Falling leaves. Burnt orange and gold sunsets. Crisp winds. Apple cider. Pumpkin pie. Football games. Roasting marshmallows over the fire. Hayrides. Hot chocolate. Warm scarves. Boots and cuffs. Harvest time. Family traditions.
A favorite time of year can quickly become painful when your heart hurts during the holidays. When the pain of losing a loved one overshadows the excitement of celebrating. When anxiety replaces anticipation and you stuff it back down inside so the pain is hidden from outward appearance. When you wonder how you’ll survive another holiday when every memory of that holiday is attached to your loved one.
Most of us have all been touched by sorrow and loss in some way. The grieving process is a long, rocky road where sunshine doesn’t begin to touch the sorrow. During the freshest pain at the beginning of our road is full of friends reaching out, bringing dinners, and remembering you in their prayers. But as the days go by and the newness of grief wears away, you appear fine and people assume you are doing fine.
Friends return to their daily routines and you feel neglected, wondering if you are going through the phases of grief too slowly or not slow enough.
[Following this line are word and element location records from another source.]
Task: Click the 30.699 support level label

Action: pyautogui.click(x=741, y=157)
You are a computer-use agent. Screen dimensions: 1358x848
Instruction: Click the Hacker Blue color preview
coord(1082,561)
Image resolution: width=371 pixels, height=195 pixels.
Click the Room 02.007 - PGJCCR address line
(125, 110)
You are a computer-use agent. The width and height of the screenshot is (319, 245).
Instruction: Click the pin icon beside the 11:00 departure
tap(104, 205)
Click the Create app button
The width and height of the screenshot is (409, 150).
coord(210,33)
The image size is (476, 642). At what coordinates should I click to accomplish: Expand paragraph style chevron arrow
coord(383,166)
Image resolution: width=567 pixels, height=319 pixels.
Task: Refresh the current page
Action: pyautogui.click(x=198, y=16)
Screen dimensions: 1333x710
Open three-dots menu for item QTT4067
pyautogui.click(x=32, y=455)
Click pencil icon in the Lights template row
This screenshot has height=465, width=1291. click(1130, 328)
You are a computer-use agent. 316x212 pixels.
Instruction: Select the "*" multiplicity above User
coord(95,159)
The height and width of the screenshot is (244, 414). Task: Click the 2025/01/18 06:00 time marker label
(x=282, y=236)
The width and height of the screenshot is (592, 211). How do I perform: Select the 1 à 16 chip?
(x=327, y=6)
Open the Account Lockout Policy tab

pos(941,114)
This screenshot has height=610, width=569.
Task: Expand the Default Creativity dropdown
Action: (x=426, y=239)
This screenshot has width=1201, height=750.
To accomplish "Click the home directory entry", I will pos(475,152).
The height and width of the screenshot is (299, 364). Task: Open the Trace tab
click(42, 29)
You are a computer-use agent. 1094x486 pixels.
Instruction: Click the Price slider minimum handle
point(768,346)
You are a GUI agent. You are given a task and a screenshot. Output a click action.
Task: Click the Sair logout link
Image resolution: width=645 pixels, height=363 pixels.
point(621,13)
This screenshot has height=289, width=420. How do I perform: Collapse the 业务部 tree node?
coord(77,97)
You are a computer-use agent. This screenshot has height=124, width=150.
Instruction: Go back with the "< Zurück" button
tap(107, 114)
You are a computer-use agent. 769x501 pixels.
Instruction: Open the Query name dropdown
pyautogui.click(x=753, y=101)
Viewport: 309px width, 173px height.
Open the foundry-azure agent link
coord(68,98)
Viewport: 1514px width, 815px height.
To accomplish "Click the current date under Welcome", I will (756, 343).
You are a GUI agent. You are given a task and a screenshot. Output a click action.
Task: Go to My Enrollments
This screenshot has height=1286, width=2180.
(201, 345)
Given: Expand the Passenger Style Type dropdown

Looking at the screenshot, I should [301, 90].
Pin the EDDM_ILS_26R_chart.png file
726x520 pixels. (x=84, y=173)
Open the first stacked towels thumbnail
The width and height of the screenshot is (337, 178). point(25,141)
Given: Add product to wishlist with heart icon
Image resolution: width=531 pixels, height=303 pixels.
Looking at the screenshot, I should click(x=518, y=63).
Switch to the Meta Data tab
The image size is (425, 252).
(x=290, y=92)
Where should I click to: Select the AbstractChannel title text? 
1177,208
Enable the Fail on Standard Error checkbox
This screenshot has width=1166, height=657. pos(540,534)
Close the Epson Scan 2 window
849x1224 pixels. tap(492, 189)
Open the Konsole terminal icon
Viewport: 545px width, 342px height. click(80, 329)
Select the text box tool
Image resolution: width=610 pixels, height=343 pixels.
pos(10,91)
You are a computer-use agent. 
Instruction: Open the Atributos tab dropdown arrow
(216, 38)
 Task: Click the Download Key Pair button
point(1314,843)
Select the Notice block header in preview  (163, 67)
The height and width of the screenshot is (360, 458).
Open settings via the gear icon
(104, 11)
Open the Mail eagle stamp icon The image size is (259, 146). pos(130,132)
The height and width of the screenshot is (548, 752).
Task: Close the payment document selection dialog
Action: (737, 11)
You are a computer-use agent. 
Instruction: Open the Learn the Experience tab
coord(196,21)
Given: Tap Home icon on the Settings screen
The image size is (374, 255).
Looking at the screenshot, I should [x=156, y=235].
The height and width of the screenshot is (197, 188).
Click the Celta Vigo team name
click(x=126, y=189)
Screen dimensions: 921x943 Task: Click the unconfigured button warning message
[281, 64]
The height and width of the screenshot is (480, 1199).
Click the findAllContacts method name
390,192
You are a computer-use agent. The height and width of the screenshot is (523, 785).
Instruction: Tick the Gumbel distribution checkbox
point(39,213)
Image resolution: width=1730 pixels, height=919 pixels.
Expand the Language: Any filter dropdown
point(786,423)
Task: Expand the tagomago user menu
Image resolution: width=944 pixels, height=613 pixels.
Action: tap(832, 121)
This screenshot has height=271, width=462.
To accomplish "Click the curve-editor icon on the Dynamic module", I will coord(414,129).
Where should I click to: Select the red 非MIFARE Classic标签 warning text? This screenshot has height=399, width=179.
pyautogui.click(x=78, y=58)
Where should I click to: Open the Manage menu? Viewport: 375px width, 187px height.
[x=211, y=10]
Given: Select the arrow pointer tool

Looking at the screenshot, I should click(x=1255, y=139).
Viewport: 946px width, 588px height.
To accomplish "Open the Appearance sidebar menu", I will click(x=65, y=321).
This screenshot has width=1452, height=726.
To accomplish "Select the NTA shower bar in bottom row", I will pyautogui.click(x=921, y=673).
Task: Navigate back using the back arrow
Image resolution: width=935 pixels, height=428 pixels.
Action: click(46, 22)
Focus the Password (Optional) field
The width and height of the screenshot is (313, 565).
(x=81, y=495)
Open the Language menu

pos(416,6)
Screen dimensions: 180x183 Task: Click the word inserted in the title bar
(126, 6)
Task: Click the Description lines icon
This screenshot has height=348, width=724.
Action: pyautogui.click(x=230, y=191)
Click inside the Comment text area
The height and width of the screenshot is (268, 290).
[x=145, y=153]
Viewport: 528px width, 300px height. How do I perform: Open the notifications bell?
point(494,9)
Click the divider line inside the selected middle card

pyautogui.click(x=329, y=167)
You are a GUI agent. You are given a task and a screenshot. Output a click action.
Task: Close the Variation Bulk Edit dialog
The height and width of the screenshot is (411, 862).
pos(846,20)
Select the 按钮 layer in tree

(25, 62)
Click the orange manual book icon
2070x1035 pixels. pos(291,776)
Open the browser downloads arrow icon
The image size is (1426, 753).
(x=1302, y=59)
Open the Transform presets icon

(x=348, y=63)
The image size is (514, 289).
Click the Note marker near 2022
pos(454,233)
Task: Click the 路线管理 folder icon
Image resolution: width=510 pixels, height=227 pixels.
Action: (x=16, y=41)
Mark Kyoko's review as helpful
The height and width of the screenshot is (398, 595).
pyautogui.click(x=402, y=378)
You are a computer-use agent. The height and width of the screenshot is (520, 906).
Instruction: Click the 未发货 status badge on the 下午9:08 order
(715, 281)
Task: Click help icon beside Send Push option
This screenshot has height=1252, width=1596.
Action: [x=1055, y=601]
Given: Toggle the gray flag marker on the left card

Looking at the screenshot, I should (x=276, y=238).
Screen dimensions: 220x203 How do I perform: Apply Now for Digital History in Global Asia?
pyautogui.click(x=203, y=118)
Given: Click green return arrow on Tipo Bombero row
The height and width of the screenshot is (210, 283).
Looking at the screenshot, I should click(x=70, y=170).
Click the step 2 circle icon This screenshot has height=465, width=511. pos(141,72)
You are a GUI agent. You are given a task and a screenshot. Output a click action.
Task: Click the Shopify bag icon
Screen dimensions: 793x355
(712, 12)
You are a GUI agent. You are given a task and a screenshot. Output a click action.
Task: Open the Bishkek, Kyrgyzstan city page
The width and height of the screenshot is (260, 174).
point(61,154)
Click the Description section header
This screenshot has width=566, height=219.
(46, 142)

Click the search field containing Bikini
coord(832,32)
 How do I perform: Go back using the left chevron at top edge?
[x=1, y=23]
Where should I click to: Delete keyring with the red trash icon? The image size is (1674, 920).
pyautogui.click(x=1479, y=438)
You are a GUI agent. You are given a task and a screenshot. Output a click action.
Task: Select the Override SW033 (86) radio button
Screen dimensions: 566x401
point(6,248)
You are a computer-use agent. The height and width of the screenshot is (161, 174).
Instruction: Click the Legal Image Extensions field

If they can return to their normal life, why can’t you?
The truth is, if we hide our pain, people can’t begin to help us. They don’t know we are still hurting and most importantly, they don’t know how to help. Grief takes time. Losing a loved one is a process, and learning to live again without connecting with that person on a daily basis is hard.
Kellie Haddock spoke of grief as an “ebb and flow”, and I thought that to be true of my own pain as well. Some days are ok and others are still so painful, I find myself gasping for breath through the tears at a sudden memory.
Every person’s journey of grief is different but each of us need to let the tears fall when the sadness overwhelms us. Don’t hide the pain or stuff it back down so no one sees. Let it out. Cry. Write. Sing. Bake. Whatever your outlet is, let the pain out.
An ancient custom among the Greeks and Romans was to preserve their tears in a bottle. When they lost a loved one, they stored their tears in a bottle of glass or clay to lay at the tomb where their loved one was buried or placed (if it was a tomb). They used this method to measure and remember their grief. David mentions this in his Psalm, chapter 56, verse 8:
“You keep track of all my sorrows. You have collected all my tears in your bottle. You have recorded each one in your book.”
David is saying that just like the ancient custom, God has kept track of him and his sorrows and He remembers them. God collects our tears in a bottle so one day, He can wipe them away (Revelation 21:4). David is saying God knows what’s going on and He hasn’t forgotten His children or lost track of what’s happened to them.
You don’t have to be strong all the time. Grieve the loss of your loved one and grieve well. Know the Lord sees you where you are and He cares about you and your pain. Let His Holy words and the Holy Spirit comfort you when no one else can.
Spend time in Psalms, searching for Scriptures to comfort you. Here are a few of my favorites–Psalm 23, Psalm 30, Psalm 34:18, Psalm 40:1-2, and Psalm 7:26.
Dear friend, If you’re hurting this holiday season, here are some ways to help you in your own grieving process:
- Share your pain. If you hide your hurting heart, no one can help you. Know that the pain is ok and if you reach out to someone, chances are, that person has suffered the same great loss or knows someone else who has. (2 Corinthians 1:3-4)
- Speak up. Tell your closest friends you’re having a difficult time. You don’t have to be a super hero and suffer in silence. Let them meet your physical needs so you can focus on your grief. Laundry is piling up and you can’t drag yourself from your dark place long enough to switch a load over? Let your friend help. Bear one another’s burdens. (Galatians 6:2)
- Store your memories. Writing has always been an outlet for me, a way to express my emotions. Keep a diary and record memories of your loved one. Write down verses that comfort you because one day, you’ll share your story with someone else who is grieving and you’ll want to give them those verses that helped you. You’ll be able to share how God has delivered you from your pain and suffering.
If you know someone who has recently lost a loved one, share this with them. Give them hope through the holidays. Welcome them into your home. Let them know you are thinking of them and praying for them but most importantly, meet their physical needs. Don’t ask them what they need, because chances are they’ll turn you down. Just do it. Just show up in their time of grieving and wash a load of laundry. Clean their bathroom. Drop off a dinner. Take their kids for a couple hours so they can just grieve and not have to be so strong all the time. Send them a card in the mail to let them know you care.
What about your friend who lost a loved one 3 years ago? Or 10 years ago? Or 20 years ago? They probably still have times of ebb and flow when their grief comes and goes. Remember them too and send a card or text. We have all been somehow affected by grief so let’s show one another how much we care this holiday season.